Collected data
○ ○ ○ ○
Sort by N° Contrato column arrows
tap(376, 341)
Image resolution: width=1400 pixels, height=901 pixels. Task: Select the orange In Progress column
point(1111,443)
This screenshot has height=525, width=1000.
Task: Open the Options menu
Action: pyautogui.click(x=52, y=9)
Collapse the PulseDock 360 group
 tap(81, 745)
○ ○ ○ ○
§ **Instructions for the task**: Give the entries again in full, exactly as they were written above.

§ **Your response**:
Sort by N° Contrato column arrows
tap(376, 341)
Image resolution: width=1400 pixels, height=901 pixels. Task: Select the orange In Progress column
point(1111,443)
This screenshot has height=525, width=1000.
Task: Open the Options menu
Action: pyautogui.click(x=52, y=9)
Collapse the PulseDock 360 group
 tap(81, 745)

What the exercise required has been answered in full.